Abbiamo fatto riferimento, all’inizio, alle ristrettezze del piano di rientro. A tale scopo, osserviamo i dati di fatto riguardanti il contesto regionale.

  • Siamo al dodicesimo anno di piano di rientro sanitario. Durante questo periodo la sanità calabrese ha visto perdere, secondo il calcolo del sindacato Usb, ben 4000 unità lavorative e chiudere addirittura 18 ospedali. Al di là della propaganda del Presidente Mario Occhiuto, i posti nuovi riattivati effettivamente, al netto del fisiologico turnover, sono oggi pari a zero, anche perché i fondi provenienti dal PNRR sono destinati solo a strutture fisiche e macchinari e non ad assunzioni di personale. Il piano è, tra l’altro, molto indietro con le tempistiche.
  • Il dott. Giacinto Nanci, esperto di politiche sanitarie, ha spiegato di recente a mezzo stampa la ragione per cui il piano di rientro stesso sia illegittimo se l’obiettivo del SSN è assicurare ad ogni regione le risorse utili a mantenere il livello minimo di assistenza. La ragione è che il fondo sanitario (oltre diminuire in rapporto al Pil per i tagli operati ancora dai governi centrali) è distribuito alle regioni non a seconda del tasso di morbilità e comorbilità di un territorio ma a seconda della popolazione pesata per età. Poiché nelle regioni meno arretrate vi è una maggiore incidenza di anziani, ciò risulta in una penalizzazione soprattutto per quelle più arretrate come la nostra, costrette a indebitarsi per mantenere le cure essenziali. Per fare un esempio, l’ultimo riparto ha assegnato alla Calabria ben 400,5 euro pro capite in meno per ogni calabrese rispetto alla Emilia Romagna e, come scrive il dott. Nanci, visto che in Calabria ci sono 1.947.000 residenti, se avessimo avuto fondi come in Emilia Romagna (ma ne avremmo dovuti avere molti di più per i molti malati cronici in più presenti in Calabria) avremmo avuto ben 779 milioni di euro in più e visto che la costruzione di un centro di eccellenza costa al massimo 50 milioni di euro ne potremmo costruire più di 12 all’anno ed evitare la sproporzionata spesa dei viaggi della salute.

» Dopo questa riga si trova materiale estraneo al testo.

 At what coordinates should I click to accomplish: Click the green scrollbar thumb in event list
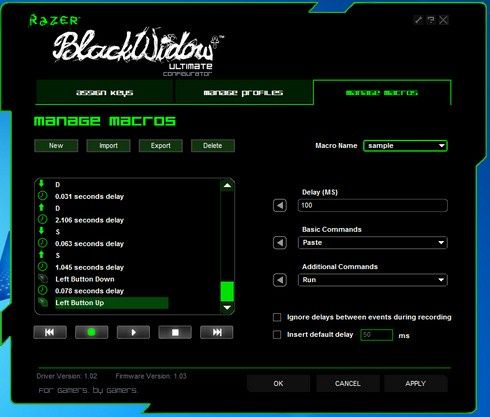tap(227, 291)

Perché nessuna realtà sociale o politica parla di questo scandalo, che condanna i ceti popolari dei territori meno sviluppati, proprio coloro che ne hanno più bisogno, a rinunciare di fatto alla sanità pubblica? Nessun esponente della classe dirigente regionale ha mai, neanche opportunisticamente, impugnato la questione sui tavoli governativi. La ragione sta nella mancanza di percezione del problema da parte dei ceti che essa rappresenta o nel pericolo che una sanità pubblica funzionante costituirebbe per il business della sanità privata?

Si tratta, probabilmente, di un insieme di questi fattori. Per questo non possiamo che denunciare il colpevole abbandono del distretto sanitario locale e della sanità regionale da parte di una classe dirigente legata, evidentemente, a logiche padronali e aziendaliste e che da lustri ormai non propone nessun cambio di direzione credibile ma soltanto continui sacrifici alla classe lavoratrice del settore sanitario e non solo.